Leaving the hospital always made me feel legit crazy. I’ve sat down three times to write this post but my heart is pounding out of my chest.
It’s been 3 years but writing it all out is making me relive it so much.
Which is fine, you have to talk, you have to be vulnerable. Yes, it means you lose followers and likes, my gosh we’ve lost hundreds just since I started sharing our story again.
We’ve never been in this game for the fame, it’s always been about sharing, sharing food, sharing love, sharing light.
But I’m distracted.
You see, I couldn’t wait to break out of the hospital. To say that it’s lonely and you feel more broken and worse as a momma is an understatement. Up all night with insomnia, nurses constantly in and out to check vitals and take blood every dang day, and come every time you go to the bathroom to check the dang pee cap in the toilet, I mean you feel lower than low.

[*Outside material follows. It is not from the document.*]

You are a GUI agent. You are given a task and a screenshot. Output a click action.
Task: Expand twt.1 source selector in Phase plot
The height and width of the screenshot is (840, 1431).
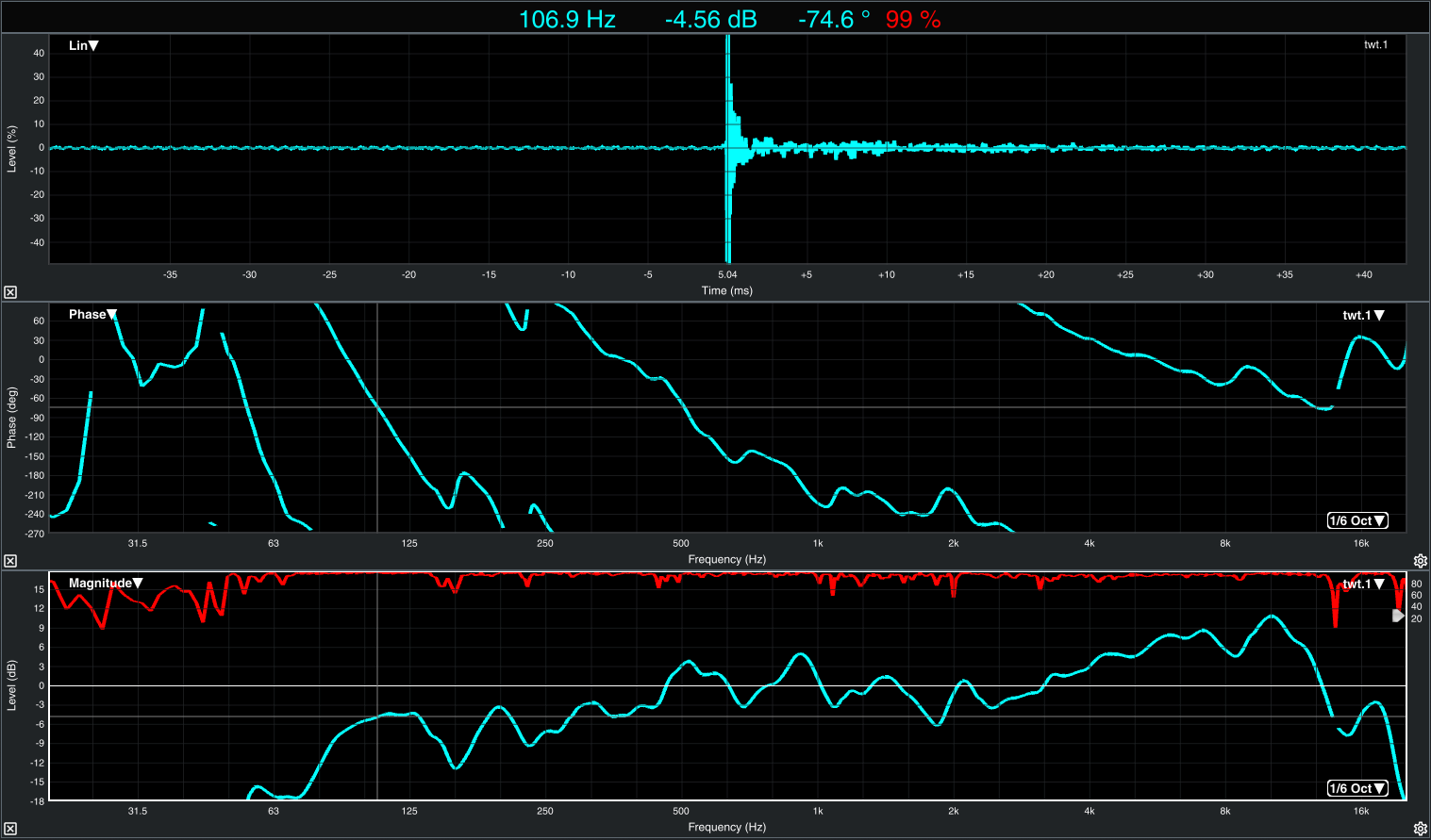click(1363, 316)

I appreciate nurses, you know I do, but it is hard. My arms aches from IVs and were black and blue from them finding new spots each time a vein collapsed and was unusable.
Oh but to go home…
Home is where the nightmare begins.
Home is where you aren’t hooked up to survival anymore. Home brings noise and smells of food, busy children and people stopping by. Home is where you take a nose dive and get sicker than sick. Scared to stay and scared to go home. I had no idea about anxiety and how it is a literal, physical feeling until I was admitted and sent home over and over again.
But home is also where Cade was. Oh if only you could know Cade.
And I want to tell you, I will tell you, but I didn’t expect to be so overcome with emotion. Tonight my heart keeps me from my story.